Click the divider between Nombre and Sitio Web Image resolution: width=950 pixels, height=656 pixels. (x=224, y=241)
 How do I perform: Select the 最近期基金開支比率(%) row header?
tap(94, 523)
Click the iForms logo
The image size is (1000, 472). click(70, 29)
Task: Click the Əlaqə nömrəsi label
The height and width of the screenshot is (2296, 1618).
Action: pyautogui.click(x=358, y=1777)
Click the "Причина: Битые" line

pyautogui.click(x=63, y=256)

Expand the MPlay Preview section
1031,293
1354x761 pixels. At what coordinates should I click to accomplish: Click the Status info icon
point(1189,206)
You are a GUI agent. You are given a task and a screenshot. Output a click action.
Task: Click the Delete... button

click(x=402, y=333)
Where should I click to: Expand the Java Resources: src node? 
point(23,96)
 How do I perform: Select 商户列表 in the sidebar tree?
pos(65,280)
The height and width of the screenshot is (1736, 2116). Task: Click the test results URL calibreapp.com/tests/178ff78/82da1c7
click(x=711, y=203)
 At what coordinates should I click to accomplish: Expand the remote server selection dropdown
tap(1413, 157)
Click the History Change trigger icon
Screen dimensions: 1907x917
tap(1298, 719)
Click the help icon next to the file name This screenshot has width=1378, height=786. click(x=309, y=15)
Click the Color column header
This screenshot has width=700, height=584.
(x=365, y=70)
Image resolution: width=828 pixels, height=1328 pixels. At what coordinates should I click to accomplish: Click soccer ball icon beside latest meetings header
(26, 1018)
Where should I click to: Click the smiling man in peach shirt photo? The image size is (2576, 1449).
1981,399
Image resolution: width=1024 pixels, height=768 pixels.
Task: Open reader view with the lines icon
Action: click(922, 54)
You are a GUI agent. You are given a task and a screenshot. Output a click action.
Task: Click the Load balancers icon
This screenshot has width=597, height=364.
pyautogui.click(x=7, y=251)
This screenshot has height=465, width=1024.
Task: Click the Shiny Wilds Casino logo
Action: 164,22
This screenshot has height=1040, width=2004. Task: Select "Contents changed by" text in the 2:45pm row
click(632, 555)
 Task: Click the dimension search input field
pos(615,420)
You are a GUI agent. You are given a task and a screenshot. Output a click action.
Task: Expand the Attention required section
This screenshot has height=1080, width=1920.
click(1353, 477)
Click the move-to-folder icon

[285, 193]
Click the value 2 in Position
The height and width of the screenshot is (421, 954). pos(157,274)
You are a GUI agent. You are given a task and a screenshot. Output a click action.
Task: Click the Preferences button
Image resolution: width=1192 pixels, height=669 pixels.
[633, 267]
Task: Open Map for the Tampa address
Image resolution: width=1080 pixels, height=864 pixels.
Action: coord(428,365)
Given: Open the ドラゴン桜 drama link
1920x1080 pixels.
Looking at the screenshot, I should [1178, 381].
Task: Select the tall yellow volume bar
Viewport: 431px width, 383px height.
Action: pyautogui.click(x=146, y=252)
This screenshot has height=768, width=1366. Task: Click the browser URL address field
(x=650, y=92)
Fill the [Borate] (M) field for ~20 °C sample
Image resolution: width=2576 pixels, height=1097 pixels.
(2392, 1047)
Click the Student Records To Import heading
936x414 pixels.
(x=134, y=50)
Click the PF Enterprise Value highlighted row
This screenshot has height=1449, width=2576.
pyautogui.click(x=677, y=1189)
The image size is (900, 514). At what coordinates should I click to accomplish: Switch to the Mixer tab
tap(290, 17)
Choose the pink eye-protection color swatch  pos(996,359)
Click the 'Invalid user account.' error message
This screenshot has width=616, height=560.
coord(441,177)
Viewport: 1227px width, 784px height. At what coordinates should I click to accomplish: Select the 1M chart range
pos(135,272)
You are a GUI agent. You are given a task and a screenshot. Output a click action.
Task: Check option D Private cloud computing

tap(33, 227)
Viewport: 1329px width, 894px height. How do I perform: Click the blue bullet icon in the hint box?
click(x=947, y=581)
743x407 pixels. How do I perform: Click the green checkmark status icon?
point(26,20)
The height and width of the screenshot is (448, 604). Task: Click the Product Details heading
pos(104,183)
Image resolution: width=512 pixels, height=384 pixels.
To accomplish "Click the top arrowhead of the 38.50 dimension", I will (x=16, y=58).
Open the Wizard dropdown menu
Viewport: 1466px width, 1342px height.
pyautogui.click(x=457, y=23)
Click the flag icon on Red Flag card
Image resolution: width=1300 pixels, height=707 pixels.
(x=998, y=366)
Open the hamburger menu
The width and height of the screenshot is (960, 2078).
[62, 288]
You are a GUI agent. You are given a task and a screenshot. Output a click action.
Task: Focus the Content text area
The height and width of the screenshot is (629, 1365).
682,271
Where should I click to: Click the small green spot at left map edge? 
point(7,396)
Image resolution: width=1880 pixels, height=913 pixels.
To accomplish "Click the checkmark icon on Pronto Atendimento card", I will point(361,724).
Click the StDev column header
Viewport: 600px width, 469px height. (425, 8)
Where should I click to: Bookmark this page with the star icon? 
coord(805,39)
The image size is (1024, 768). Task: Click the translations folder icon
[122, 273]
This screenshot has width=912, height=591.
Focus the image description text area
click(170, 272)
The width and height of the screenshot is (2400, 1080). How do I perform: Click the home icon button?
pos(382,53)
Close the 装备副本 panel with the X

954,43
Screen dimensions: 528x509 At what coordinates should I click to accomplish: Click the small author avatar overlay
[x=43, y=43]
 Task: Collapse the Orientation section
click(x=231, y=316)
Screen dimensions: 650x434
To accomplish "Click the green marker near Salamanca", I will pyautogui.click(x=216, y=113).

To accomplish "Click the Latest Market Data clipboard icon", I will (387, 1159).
----------------
Your task:
Copy out the lines of data from the line containing "This screenshot has width=912, height=591." through the line containing "[x=43, y=43]", inclusive, with no changes.

Reply:
This screenshot has width=912, height=591.
Focus the image description text area
click(170, 272)
The width and height of the screenshot is (2400, 1080). How do I perform: Click the home icon button?
pos(382,53)
Close the 装备副本 panel with the X

954,43
Screen dimensions: 528x509 At what coordinates should I click to accomplish: Click the small author avatar overlay
[x=43, y=43]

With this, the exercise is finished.